TEKS BACAAN »
Sebanyak 61,6 persen ekspor Indonesia tertuju ke RCEP, dan 71,3 persen impor bersumber dari RCEP. Keikutsertaan di RCEP, menurut pemerintah, berpotensi meningkatkan pertumbuhan 0,05 persen per tahun antara 2021-2032.
Oleh
Redaksi
·2 menit baca
Presiden Jokowi mengajak ASEAN dan negara-negara mitra ASEAN memperkuat integrasi ekonomi guna mendorong pemulihan ekonomi pasca-pandemi di kedua pihak.
Salah satunya adalah lewat implementasi Kemitraan Ekonomi Komprehensif Regional (RCEP). Implementasi RCEP ini diyakini bisa menjadi katalis pemulihan ekonomi dan stabilitas kawasan dan global (Kompas, 15/11).
Slogan ”pulih bersama, pulih lebih kuat” (recover together, recover stronger) dikumandangkan. Juga ajakan untuk menjadikan momentum pandemi sebagai landasan kerja sama membangun industri kesehatan dan infrastruktur kesehatan di kawasan, menjadikan ASEAN+3 medical-sciences hub.
Ajakan Presiden disampaikan pada KTT ASEAN-Australia dan KTT ASEAN-Selandia Baru secara daring dari Istana Bogor, Sabtu (14/11/2020). Momentum penguatan kemitraan dan integrasi ekonomi itu sendiri kian terbuka dengan dituntaskannya perundingan RCEP—diikuti dengan penandatanganan kesepakatan pada Minggu (15/11)— setelah melalui negosiasi sejak 2012. Integrasi ekonomi ini dimungkinkan dengan dihapuskannya bebagai hambatan perdagangan barang dan jasa serta investasi di antara negara anggota.
Berbagai studi, termasuk dari IMF dan Bak Dunia, sebelumnya juga mengungkapkan potensi dampak global diterapkannya RCEP. RCEP awalnya merangkul 16 negara (10 negara ASEAN plus Australia, China, India, Jepang, Selandia Baru, dan Korea), tetapi India menarik diri di saat terakhir karena ketidaksepakatan terkait sejumlah isu.

DAFTAR BARIS »
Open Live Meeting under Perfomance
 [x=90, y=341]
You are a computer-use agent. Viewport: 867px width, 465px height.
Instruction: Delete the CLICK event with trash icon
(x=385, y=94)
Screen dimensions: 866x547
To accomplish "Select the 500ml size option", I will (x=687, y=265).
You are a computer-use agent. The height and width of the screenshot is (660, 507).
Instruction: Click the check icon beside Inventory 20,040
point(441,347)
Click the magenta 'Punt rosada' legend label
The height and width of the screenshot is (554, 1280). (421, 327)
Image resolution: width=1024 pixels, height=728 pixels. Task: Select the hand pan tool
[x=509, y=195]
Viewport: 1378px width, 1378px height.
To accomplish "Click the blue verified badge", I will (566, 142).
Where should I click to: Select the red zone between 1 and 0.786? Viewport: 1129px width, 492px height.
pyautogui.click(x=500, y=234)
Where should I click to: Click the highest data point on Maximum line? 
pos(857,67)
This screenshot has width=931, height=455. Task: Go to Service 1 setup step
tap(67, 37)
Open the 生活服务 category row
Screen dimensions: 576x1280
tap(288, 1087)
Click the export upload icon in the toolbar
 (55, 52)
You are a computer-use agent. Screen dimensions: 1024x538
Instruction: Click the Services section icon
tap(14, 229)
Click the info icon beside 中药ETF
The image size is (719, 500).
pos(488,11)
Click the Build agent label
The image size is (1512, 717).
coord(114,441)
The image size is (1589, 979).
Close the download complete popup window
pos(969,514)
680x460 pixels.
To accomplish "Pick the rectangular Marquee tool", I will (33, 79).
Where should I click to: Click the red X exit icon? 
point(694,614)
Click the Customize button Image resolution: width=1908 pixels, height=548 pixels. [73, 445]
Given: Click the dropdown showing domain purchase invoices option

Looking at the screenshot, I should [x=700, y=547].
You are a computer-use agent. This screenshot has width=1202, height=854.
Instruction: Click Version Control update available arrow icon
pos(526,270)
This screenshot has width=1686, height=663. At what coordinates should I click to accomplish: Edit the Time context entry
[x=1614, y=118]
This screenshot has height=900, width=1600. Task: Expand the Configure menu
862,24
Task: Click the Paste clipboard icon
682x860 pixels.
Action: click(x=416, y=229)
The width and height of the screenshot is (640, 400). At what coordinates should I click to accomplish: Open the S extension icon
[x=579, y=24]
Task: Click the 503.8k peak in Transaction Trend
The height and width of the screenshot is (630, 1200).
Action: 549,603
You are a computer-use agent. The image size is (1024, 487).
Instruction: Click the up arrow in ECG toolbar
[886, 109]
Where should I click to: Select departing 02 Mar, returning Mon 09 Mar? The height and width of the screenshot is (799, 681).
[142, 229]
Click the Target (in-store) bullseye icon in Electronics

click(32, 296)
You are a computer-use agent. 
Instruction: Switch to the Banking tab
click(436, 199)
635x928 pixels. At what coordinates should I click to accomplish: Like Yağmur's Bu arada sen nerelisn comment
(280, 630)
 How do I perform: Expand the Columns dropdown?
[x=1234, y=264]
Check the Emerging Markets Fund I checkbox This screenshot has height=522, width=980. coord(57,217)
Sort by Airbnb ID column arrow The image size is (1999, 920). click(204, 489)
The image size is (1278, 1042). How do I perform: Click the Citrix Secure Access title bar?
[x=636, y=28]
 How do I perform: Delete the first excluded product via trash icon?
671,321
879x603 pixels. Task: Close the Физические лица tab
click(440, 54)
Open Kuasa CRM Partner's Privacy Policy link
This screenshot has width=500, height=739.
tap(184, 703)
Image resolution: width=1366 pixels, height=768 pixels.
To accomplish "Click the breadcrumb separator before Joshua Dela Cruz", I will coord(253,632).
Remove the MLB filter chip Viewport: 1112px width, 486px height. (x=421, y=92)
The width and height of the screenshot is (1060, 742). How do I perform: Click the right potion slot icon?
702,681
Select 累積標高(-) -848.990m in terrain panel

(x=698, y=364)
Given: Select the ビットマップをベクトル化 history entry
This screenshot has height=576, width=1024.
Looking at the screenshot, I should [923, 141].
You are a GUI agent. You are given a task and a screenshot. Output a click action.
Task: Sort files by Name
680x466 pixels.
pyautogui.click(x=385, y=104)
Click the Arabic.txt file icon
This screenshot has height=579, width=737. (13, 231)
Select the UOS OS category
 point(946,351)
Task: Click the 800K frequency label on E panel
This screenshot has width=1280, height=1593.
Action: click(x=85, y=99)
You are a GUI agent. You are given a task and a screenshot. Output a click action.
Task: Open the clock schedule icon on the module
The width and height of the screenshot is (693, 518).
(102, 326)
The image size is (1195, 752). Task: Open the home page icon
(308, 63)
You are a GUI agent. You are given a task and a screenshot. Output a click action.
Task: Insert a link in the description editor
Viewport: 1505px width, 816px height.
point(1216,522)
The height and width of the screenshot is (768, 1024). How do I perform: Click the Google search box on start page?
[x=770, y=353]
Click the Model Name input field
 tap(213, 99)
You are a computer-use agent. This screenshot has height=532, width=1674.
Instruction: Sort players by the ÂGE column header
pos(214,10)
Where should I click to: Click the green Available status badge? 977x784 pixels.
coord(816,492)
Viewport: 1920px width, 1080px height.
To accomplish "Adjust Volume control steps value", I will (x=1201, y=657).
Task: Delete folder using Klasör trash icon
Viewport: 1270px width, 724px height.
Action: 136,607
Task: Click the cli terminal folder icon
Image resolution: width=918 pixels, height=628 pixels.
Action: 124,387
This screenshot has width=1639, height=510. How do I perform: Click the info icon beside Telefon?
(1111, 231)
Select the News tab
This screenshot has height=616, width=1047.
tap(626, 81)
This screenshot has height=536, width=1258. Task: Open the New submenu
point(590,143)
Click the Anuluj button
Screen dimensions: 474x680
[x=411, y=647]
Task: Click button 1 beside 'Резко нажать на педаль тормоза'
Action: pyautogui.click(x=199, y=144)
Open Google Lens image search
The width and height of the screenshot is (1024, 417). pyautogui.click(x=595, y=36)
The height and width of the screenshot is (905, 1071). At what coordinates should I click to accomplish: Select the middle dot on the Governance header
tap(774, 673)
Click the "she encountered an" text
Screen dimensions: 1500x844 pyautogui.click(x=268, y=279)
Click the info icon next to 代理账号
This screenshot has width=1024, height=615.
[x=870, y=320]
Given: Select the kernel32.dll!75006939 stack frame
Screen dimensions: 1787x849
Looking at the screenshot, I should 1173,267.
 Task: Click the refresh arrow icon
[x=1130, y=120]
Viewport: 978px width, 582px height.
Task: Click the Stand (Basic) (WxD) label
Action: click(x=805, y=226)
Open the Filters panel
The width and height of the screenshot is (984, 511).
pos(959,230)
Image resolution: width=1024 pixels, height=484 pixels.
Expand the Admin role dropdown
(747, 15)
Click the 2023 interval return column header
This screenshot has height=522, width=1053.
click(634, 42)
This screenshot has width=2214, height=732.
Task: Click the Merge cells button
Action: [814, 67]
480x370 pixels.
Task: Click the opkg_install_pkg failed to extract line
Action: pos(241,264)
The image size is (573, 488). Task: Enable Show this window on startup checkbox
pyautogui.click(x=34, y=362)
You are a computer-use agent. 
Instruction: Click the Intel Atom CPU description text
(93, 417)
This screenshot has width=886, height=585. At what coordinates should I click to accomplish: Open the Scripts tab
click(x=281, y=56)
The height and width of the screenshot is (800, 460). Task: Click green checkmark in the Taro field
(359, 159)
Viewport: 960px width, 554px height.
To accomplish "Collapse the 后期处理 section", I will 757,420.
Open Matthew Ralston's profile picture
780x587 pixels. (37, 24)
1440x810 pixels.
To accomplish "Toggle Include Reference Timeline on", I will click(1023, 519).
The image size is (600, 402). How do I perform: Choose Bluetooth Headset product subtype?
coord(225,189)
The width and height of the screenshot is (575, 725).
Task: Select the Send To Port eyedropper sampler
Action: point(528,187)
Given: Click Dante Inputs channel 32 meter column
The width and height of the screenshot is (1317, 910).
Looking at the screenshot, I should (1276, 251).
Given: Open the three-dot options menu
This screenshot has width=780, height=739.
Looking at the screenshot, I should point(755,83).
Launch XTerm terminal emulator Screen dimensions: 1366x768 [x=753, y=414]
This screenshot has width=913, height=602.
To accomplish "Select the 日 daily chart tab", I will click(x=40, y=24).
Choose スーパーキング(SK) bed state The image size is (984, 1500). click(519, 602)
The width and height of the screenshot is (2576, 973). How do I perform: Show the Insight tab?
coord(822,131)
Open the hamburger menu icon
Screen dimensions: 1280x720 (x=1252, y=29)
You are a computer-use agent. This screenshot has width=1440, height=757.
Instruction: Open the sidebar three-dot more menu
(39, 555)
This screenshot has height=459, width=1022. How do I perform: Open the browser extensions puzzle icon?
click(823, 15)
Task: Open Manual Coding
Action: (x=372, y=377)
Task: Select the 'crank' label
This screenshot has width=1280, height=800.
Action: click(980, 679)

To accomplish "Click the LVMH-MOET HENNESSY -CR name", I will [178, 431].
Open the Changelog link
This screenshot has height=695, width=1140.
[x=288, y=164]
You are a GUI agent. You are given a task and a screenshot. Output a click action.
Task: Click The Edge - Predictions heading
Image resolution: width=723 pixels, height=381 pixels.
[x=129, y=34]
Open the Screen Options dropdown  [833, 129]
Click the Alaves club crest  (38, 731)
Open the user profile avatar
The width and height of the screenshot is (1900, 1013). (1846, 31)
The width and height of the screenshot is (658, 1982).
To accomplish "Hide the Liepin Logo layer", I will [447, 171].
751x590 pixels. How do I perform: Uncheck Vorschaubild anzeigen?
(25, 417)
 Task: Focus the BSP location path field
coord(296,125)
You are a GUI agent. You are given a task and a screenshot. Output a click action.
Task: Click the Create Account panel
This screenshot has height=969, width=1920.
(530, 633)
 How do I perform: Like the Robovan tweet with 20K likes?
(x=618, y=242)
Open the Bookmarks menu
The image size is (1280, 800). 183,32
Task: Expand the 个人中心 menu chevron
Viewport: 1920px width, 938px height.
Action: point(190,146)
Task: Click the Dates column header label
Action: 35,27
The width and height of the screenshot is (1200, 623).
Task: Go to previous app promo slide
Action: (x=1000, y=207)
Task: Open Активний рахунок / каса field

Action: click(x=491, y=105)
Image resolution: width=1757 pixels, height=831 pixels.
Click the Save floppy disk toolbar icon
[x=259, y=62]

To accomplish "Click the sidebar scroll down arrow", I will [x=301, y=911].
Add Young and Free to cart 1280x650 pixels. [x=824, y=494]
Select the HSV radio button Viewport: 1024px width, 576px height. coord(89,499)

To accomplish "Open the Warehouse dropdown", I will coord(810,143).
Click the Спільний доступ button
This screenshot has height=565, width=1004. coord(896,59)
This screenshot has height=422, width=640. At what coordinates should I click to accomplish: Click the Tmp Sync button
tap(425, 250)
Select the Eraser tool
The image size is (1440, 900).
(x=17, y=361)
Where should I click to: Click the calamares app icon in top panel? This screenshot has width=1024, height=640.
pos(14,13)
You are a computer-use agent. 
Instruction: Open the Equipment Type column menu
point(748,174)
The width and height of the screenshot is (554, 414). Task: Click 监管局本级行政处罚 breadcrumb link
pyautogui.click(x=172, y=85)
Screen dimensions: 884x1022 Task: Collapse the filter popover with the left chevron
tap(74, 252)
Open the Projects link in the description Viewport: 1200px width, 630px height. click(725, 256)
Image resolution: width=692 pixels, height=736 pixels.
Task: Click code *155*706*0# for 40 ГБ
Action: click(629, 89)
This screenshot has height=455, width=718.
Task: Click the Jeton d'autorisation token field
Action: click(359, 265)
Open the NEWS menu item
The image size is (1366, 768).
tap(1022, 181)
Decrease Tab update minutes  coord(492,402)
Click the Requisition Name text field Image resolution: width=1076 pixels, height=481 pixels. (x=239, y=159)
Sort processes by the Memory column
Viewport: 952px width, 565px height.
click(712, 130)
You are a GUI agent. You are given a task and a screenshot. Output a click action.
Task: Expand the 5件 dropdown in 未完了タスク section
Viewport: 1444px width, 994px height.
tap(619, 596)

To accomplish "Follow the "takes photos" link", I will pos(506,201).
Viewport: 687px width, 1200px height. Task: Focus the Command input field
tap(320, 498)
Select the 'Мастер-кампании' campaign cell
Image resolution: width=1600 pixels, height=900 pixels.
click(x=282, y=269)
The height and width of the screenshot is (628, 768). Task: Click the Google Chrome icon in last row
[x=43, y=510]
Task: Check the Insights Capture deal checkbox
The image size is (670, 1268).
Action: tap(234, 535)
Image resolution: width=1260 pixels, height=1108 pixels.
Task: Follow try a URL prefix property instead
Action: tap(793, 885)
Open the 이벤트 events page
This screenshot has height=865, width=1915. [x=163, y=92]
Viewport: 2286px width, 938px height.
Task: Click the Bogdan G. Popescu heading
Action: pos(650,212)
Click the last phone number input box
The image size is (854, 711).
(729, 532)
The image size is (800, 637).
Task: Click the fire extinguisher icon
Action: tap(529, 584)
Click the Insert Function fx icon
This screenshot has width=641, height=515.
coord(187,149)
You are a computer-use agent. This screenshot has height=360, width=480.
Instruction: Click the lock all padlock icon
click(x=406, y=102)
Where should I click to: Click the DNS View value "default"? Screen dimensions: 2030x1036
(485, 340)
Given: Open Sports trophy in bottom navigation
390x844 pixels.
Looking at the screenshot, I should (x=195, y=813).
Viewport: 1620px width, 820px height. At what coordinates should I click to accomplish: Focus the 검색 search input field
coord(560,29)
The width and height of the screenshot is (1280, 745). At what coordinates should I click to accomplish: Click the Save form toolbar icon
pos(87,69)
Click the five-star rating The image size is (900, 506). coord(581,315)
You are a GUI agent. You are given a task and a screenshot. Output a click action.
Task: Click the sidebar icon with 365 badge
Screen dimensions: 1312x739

DAFTAR TUGAS »
[A] Menurut teks bacaan, sejak tahun berapa negosiasi RCEP berlangsung?
[B] Salin persis bagian teks bacaan mulai dari "Berbagai studi, termasuk" sampai dengan "terkait sejumlah isu.".

KUNCI JAWABAN »
[A] Sejak 2012.

[B]
Berbagai studi, termasuk dari IMF dan Bak Dunia, sebelumnya juga mengungkapkan potensi dampak global diterapkannya RCEP. RCEP awalnya merangkul 16 negara (10 negara ASEAN plus Australia, China, India, Jepang, Selandia Baru, dan Korea), tetapi India menarik diri di saat terakhir karena ketidaksepakatan terkait sejumlah isu.